Переход на мифический уровень позволяет нам понять: то, что случилось со «мной», происходит и с другими людьми. Так мы начинаем чувствовать, что в боли или скорби мы вместе с другими, с теми, кто был здесь до нас, с теми, кто здесь сейчас, и с теми, кто придет после нас, действительно, мы участвуем в общем опыте человеческого бытия.
Уилбер пишет, что мифология помогает нам преодолевать границы пространства, времени и противоположностей. Для него жить мифологическим образом значит открываться открытому миру без границ (Wilber, K., 2001).
Более того, мифический уровень может стать источником паттернов, способных помочь нам осмыслить собственный опыт, словно складывая разрозненные кусочки мозаики в новое, более понятное целое.


Раненый целитель

Юнгианская психология говорит об архетипе раненого целителя. Путь раненого целителя вместо того, чтобы отгораживаться от боли или застревать в роли вечной жертвы, ведет через переживание и трансформацию боли и страдания. Часто подобные переживания открывают человеку более глубокое измерение человеческого бытия и приводят к служению другим. Зенон Вальдемар Дудек в своей статье об архетипе раненого целителя пишет:
«Современная западная культура утратила архетип раны, она в основном различает негативный аспект соматической травмы (физическое заболевание) или эмоциональной травмы (психическое заболевание или страдание). В коллективном сознании каждая травма и страдание воспринимаются односторонне, как нежелательное и бесполезное явление, таким образом предполагая, что они не обладают никакой ценностью. Поэтому целью становится избегание ран и страданий, а не их трансформация» (Dudek, Z.W., 1997, с. 68, перевод автора).
В культурах многих коренных народов переживание боли вплоть до символической смерти являлось неотъемлемой стадией шаманских посвящений. Переживания такого рода открывают доступ к иным измерениям опыта и помогают сопровождать других на их пути через болезни и страдания.
В своих мемуарах Юнг писал, что только когда сам врач поражен, он способен что-то сделать, только раненый может исцелиться. Когда доктор прячется за персоной, он ничего не добьется (Jung, C.G. , 1989).
Во многих терапевтических школах будущий терапевт, чтобы уметь помогать другим, должен сначала пройти свой собственный анализ или другую форму терапии. Обычно встреча лицом к лицу с собственной болью является одним из элементов этой работы.
В процессуальной работе работа над собой - ежедневная практика терапевтов и учителей. Краеугольным элементом этой работы является трансформация трудных и болезненных переживаний в творческие действия в своей повседневной жизни. При таком подходе рана перестает быть лишь негативным переживанием, которого следует избегать, она может стать уроком и возможностью. Еще раз процитирую статью З.В. Дудека: «Переживание архетипа раны превращает жертву боли в раненого целителя» (Dudek, Z.W., 1997, с. 69, перевод автора).
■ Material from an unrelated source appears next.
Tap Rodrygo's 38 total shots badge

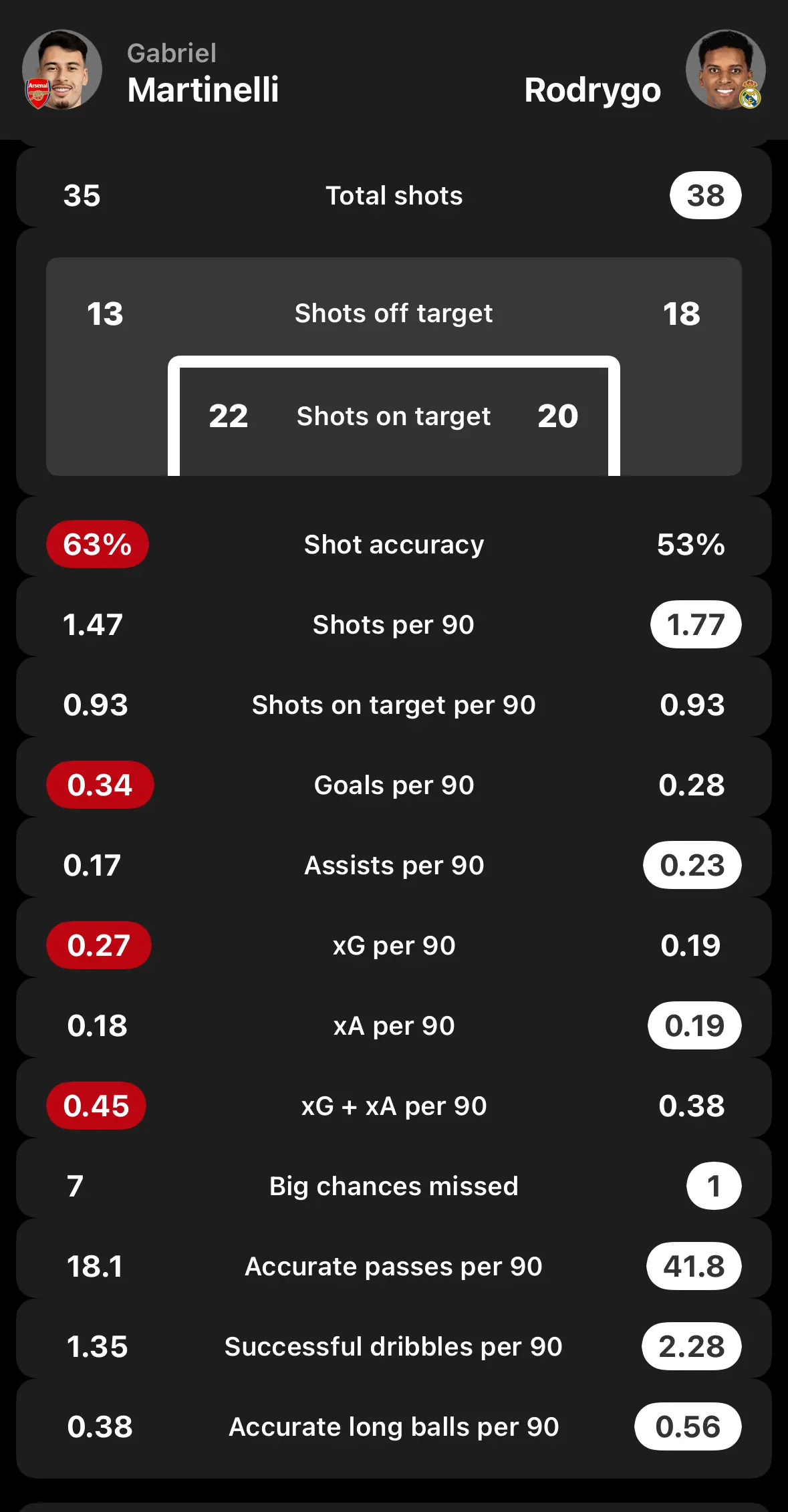[x=706, y=195]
В ловушке расколов и индивидуальности

Мифы организуют наше восприятие на более глубоком уровне. Однако многие мифы и концепции, составляющие основу нашего понимания мира, поддерживают вредные стереотипы.
Минделл пишет: «(...) Сегодняшняя консенсусная реальность – это реальность Ньютона. Господствующий политический менталитет определяет людей, объекты и силы так, будто они не имеют никакой внутренней жизни. Физика Ньютона стала политической платформой, которая заявляет: "Если на других людей хорошенько надавить, они будут меняться!" Но, как некоторые из вас знают из личного опыта общественной деятельности, давление не всегда ведет к изменению. Изменению необходимо происходить и изнутри» (Mindell, Arnold, 2000b, стр. 156).
Миф, описанный Минделлом как миф, вырастающий из ньютоновской парадигмы и ньютоновского способа восприятия реальности, предполагает необходимость реагировать, когда кто-то нас ранит. Это значит, что процесс может быть завершен, когда мы обнаружим в себе достаточное количество внутренней силы, чтобы защитить себя или отреагировать. Такой способ понимания реальности полезен, например, в ситуациях, когда нам нужно дать отпор или прекратить жестокое обращение.
«Мы нуждаемся в старой парадигме, чтобы отвечать ударом на удар. (...) Если будем прощать того, кто несправедливо применяет против нас силу, это не помешает ему делать это снова. Нам необходимо мыслить с позиции "на всякое действие есть противодействие", чтобы могли происходить важные личностные и общественные изменения» (Mindell, Arnold,, 2000b, стр. 160).
Как в терапевтической работе, так и в повседневной жизни защита в ответ на нападение может быть важным этапом в поиске источника своей истинной силы. Однако в рамках модели «действие-реакция» эта сила часто становится «темной стороной силы».
Пространство эмоциональной боли нередко регулируется подобным пониманием основных законов природы. Взаимодополняющие роли взаимодействуют подобно сталкивающимся маленьким шарикам, каждый из которых заключен в пределы собственных границы.
Духовные традиции предлагают иную модель. Побеждай зло добром; подставляй другую щеку. Мы приносим наше страдание в жертву, растворяя его в медитации. Однако в повседневной жизни этой модели редко бывает достаточно, чтобы справляться с маленькой и большой эмоциональной болью, не нападая на другого. «Другой» по-прежнему отделен, он назначен на определенную роль. Наше Большое «U» редко берет контроль на себя, маленькое «я» теряется, и мы остаемся взаперти в раненых состояниях сознания, которыми не можем воспользоваться.
Отдельные люди исчезают, а на их месте появляются роли, располагающиеся по разные стороны баррикады, их ничто не связывает друг с другом, кроме взаимной враждебности. Если разделение окончательное, то дозволено все (с точки зрения преступника) или не дозволено ничего (с точки зрения жертвы).
Отсутствует общее основание, на которое мы могли бы положиться на пути к поиску решения. Там, где существует раскол, необходимо нечто, напоминающее нам об отношениях и позволяющее почувствовать, что противоположные стороны все еще часть большего целого. Минделл пишет: «Люди не безжизненные объекты. Обращение с людьми так, будто у нас нет духа, причиняет человеку, оказывающему нажим, – угнетателю – почти такой же вред, как и угнетаемому» (Mindell, Arnold,, 2000b, с. 157).
Нам нужны новые мифы, мифы, которые позволят нам выйти за пределы причинения и получения боли, такие мифы, что помогут нам открыться потоку переживаний и выйти за рамки статичных шаблонов восприятия.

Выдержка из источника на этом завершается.